Wireless Telegraphy and Telephony/Chapter 5
Chapter V
Historical
18. Early Attempts
Attempts to establish communication electrically through a natural medium (that is, without the use of a wire connecting the stations) were made in the beginning of the nineteenth century.
Some inventors worked on the principle of the conducting power of the earth, and others upon the principle of electrostatic or electromagnetic induction. Of these latter types the Phelps and Edison systems were devised with a view of telegraphing to moving trains, while the Preece system was employed to communicate between an island and the mainland, utilizing both of the above principles.
The vertical aerial wire was first employed by Dolbear in 1886 in connection with a peculiar conduction system. Mr. Edison in 1891 proposed to support vertical wires by captive baloons, in connection with an induction telegraph.
Thus it is seen that the antenna (or vertical wire, as it was then called) was proposed before the principle of the real wireless telegraph was discovered, as the following retrospect will show.
Fig. 20.—Wireless Operator’s Desk, Signal Corps U. S. A.
19. Development of Wireless
Although Clerk-Maxwell proved the electromagnetic theory of light, mathematically, in 1864, it was not experimentally demonstrated that electric waves exist in free ether until 1888, when this great discovery was made by Professor Hertz.
The apparatus used by Professor Hertz, to generate the high-frequency oscillations, was, naturally, a simplified form of the generating apparatus of to-day, but without any antenna or ground connections. For a detector he employed a loop of wire with the ends nearly touching one another. When the generator, or “oscillator,” was set in operation, and the loop of wire was held near it, minute electric sparks were seen to pass between the ends of the wire constituting the loop, and the existence of the free ether waves was thus proved.
So great a discovery naturally set scientists, the world over, to experimenting, and in 1890 Dr. Branly discovered that loose metal filings, which normally have a high resistance, become fairly good conductors of electricity in the presence of electric oscillations. Dr. Branly demonstrated this by placing the filings between metal plugs in a glass tube, the device (which he called a Radio-Conductor) being connected in circuit with a battery and electric indicator. Professor Lodge called the Branly device a Coherer, and as it was found to be more sensitive than the Hertz detector, Professor Lodge combined the Hertz oscillator with the coherer in 1894, this forming the first complete wireless set.

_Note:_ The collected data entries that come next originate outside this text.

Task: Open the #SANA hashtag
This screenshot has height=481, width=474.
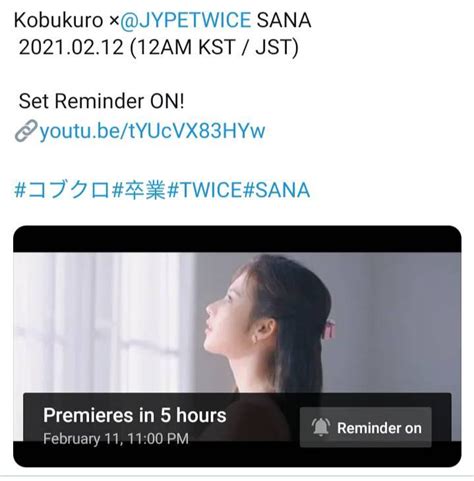Action: (x=276, y=190)
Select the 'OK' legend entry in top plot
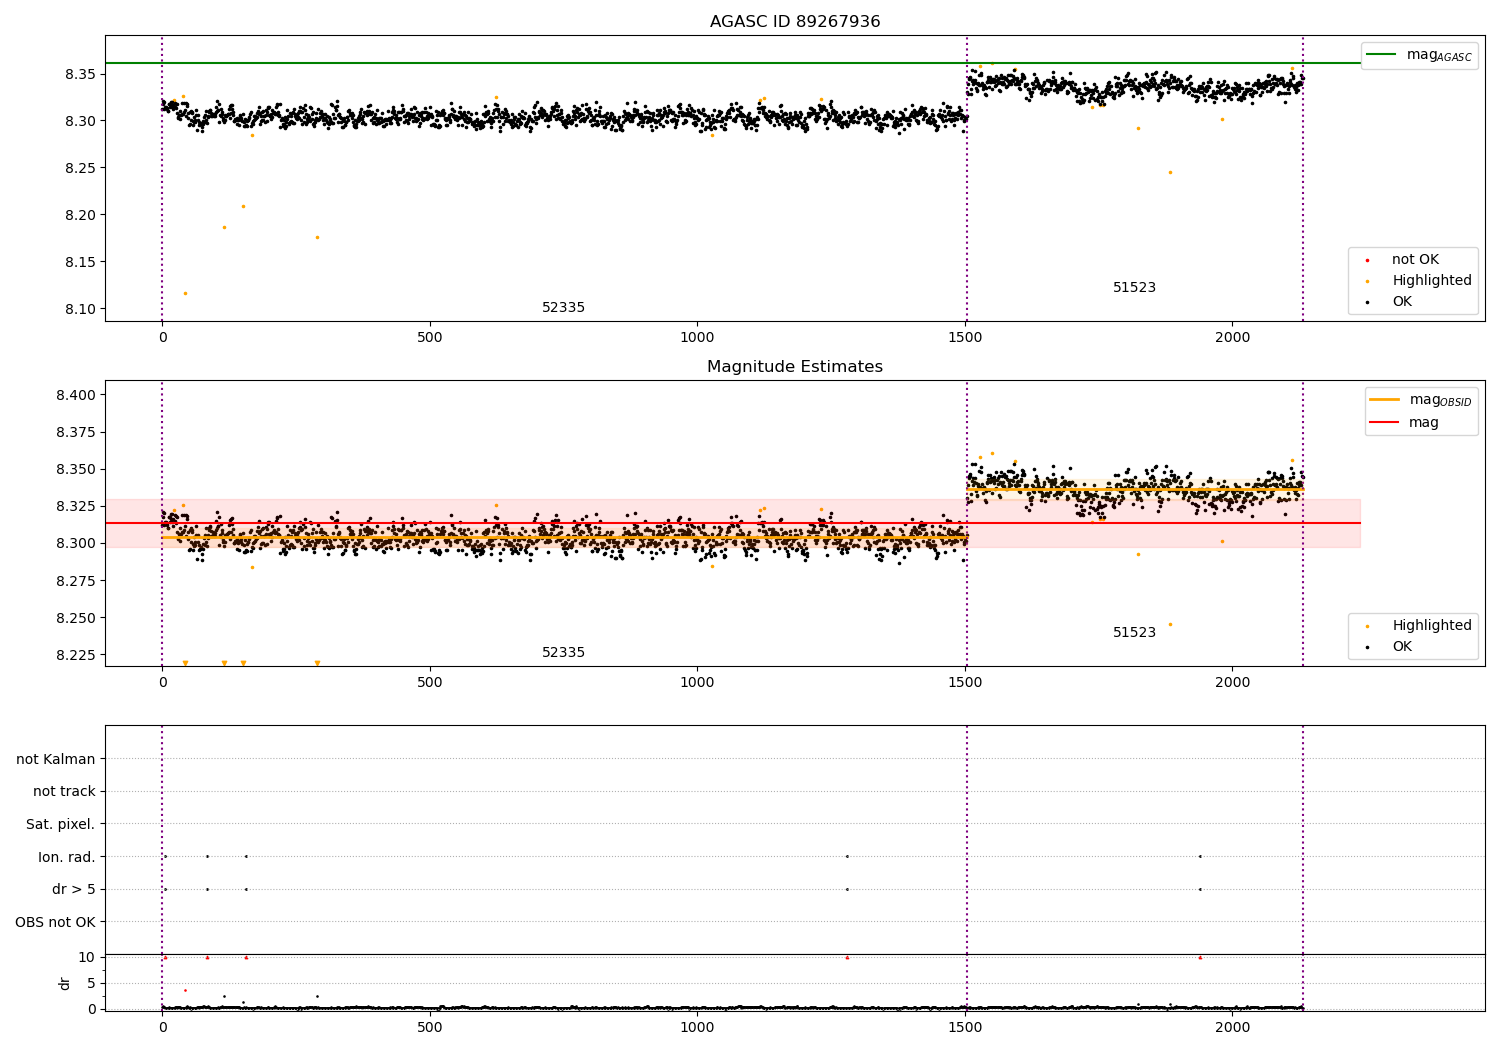The image size is (1500, 1050). [x=1402, y=302]
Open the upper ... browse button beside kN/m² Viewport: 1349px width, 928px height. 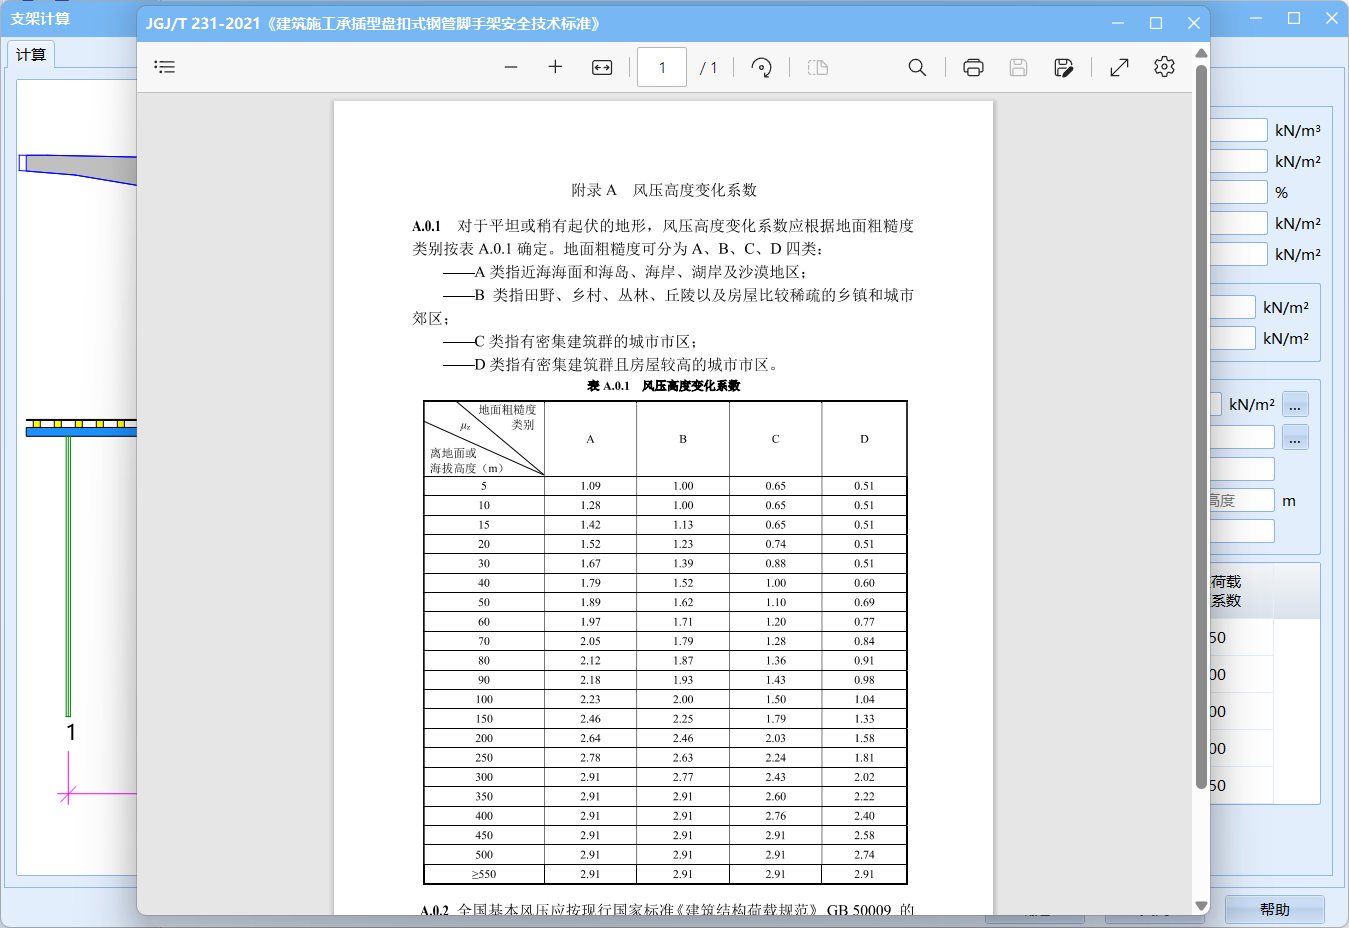(1294, 404)
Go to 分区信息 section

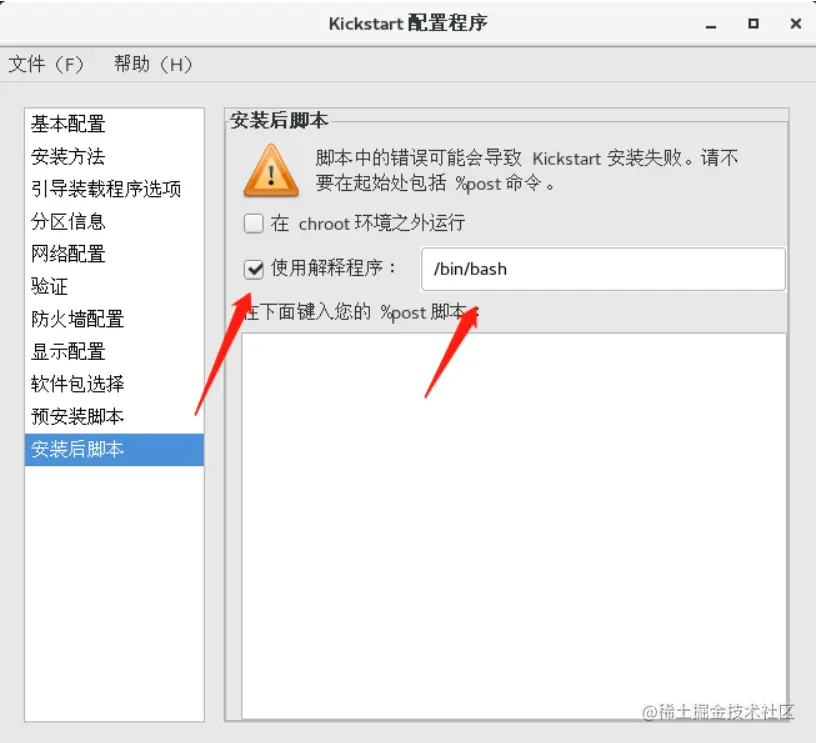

In 1895 Count Popoff attached a vertical wire to one side of the coherer of the Lodge receiver, and connected the other side to the ground. This device was used in meteorological work to detect the approach of thunderstorms. He was, therefore, the first to use an antenna in connection with the real wireless telegraph. Having thus increased the working range of the receiver, it only remained to connect an antenna to the transmitter; this was done by Marconi in 1896. Since that time improvements have been made in the transmitting and receiving devices, and the distances of communication have been increased from a few hundred feet to several thousand miles.The development of very sensitive detectors has had much to do with the progress of wireless telegraphy. The Fessenden electrolytic detector is, probably, the most efficient type.
Nikola Tesla has rendered important service in the development of high-frequency apparatus, and is now experimenting with a system to transmit power without the use of wires.